• [Task set]:
a) In the vector problem below, rewrite the paragraph beginning "Let $\vec r$ be the required vector" as a short numbered list of steps. Keep its main facts.
b) In the vector problem below, what value of x does the solution use, and what vector r results?

• [Excerpt to read]:
****************************************
Practicing Success
Let $\vec a =\hat i+\hat j+\hat k, \vec b=\hat i-\hat j+\hat k$ and $\vec c=\hat i-\hat j-\hat k$ be three vectors. A vector $\vec r$ in the plane of $\vec a$ and $\vec b$, whose projection on $\vec c$ is $\frac{1}{\sqrt{3}}$, is given by |
$\hat i -3\hat j+ 3\hat k$ $-3\hat i -3\hat j-\hat k$ $3\hat i -\hat j+3\hat k$ $\hat i +3\hat j-3\hat k$ |
$3\hat i -\hat j+3\hat k$ |
Let $\vec r$ be the required vector. Then, $\vec r = x\vec a+y\vec b$ $⇒\vec r=(x+y)\hat i+(x-y)\hat j+(x+y)\hat k$ It is given that the projection of $\vec r$ on $\vec c$ is $\frac{1}{\sqrt{3}}$. $∴\vec r.\frac{1}{\sqrt{3}}(\hat i-\hat j-\hat k)=\frac{1}{\sqrt{3}}$ $⇒x+y-(x-y)-(x + y) = 1$ $⇒-x+y=1$ $⇒y=x+1$ $∴\vec r= (2x+1) \hat i−\hat j + (2x+1)\hat k, x∈ R$ For $x = 1$, we get $\vec r =3\hat i -\hat j+3\hat k$. |
****************************************
• [Dataset excerpt]:

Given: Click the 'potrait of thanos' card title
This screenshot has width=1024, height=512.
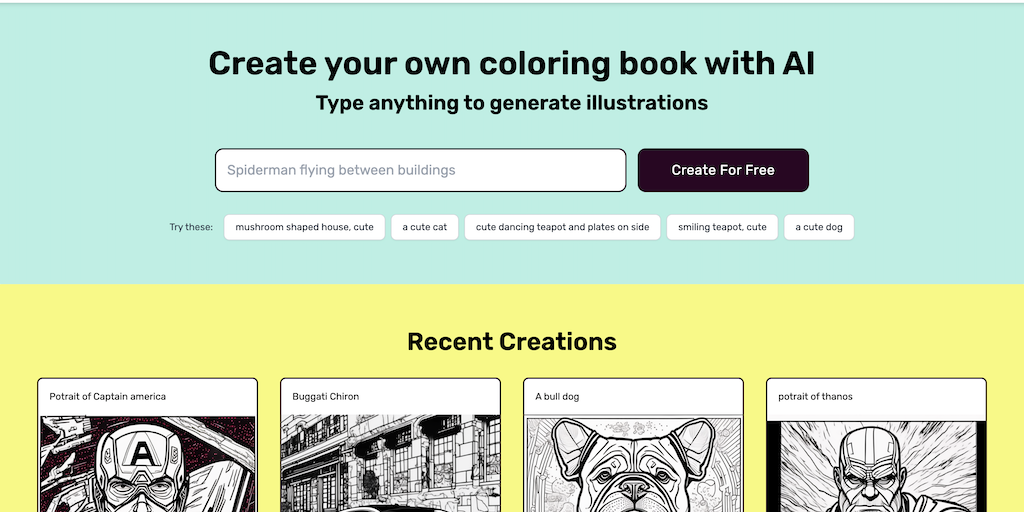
****************************************
• [Solutions to the exercise]:
a)
1. Write r = x**a** + y**b**, so r = (x + y)î + (x − y)ĵ + (x + y)k̂.
2. The projection of r on **c** is 1/√3, so r · (1/√3)(î − ĵ − k̂) = 1/√3.
3. This gives (x + y) − (x − y) − (x + y) = 1, so −x + y = 1 and y = x + 1.
4. Therefore r = (2x + 1)î − ĵ + (2x + 1)k̂ for any real x.
5. Taking x = 1 gives r = 3î − ĵ + 3k̂.

b) The solution uses x = 1, which gives r = 3î − ĵ + 3k̂.